→ **WHAT TO WORK ON**
Below are the records; copy exactly the stretch from the line containing "You are a computer-use" through the line containing "Instruction: Reset form", both ends included, and nothing else.

→ **EXERCISE MATERIAL**
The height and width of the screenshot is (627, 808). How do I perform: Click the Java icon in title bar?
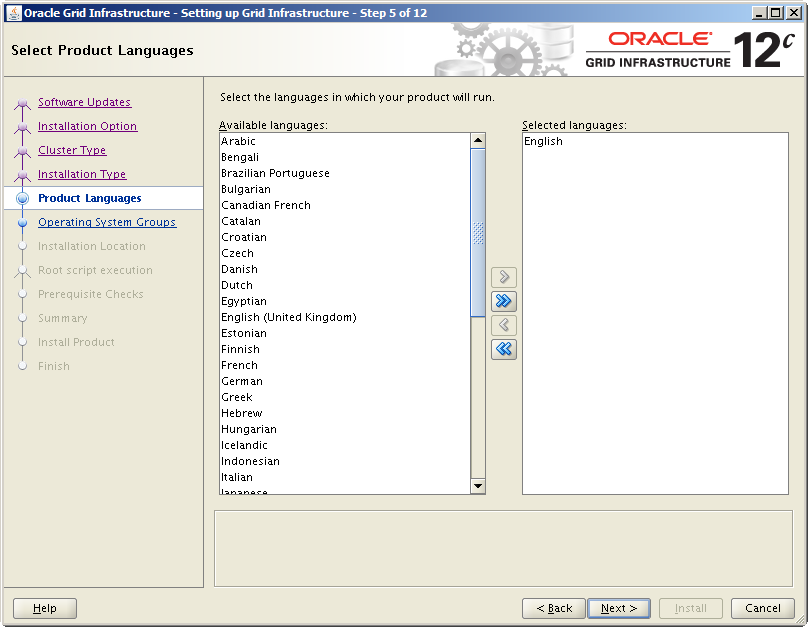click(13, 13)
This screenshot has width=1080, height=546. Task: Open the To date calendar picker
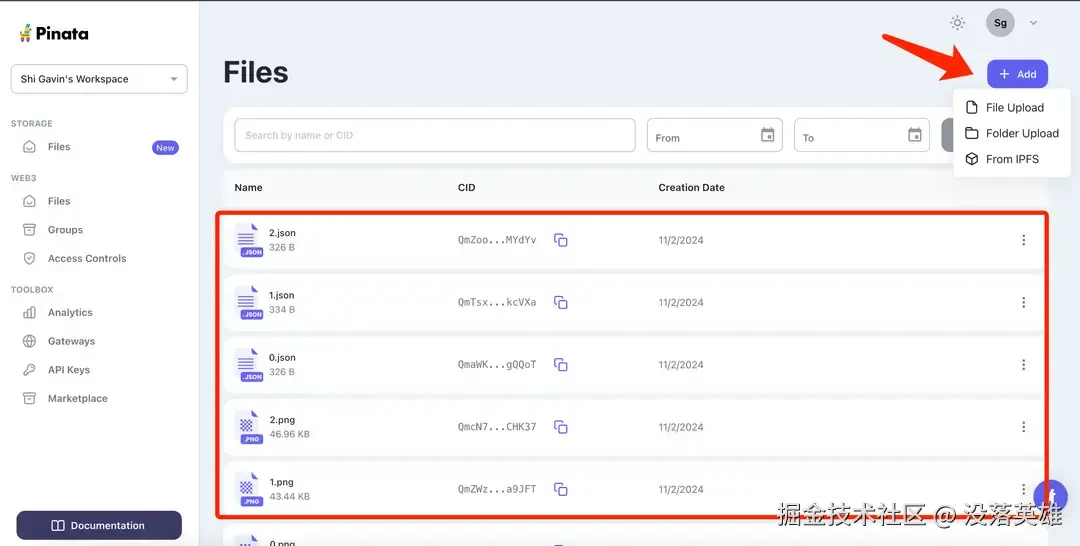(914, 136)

---

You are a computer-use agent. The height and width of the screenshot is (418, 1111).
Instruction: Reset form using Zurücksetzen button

→ **THE ANSWER**
You are a computer-use agent. The height and width of the screenshot is (418, 1111).
Instruction: Reset form using Zurücksetzen button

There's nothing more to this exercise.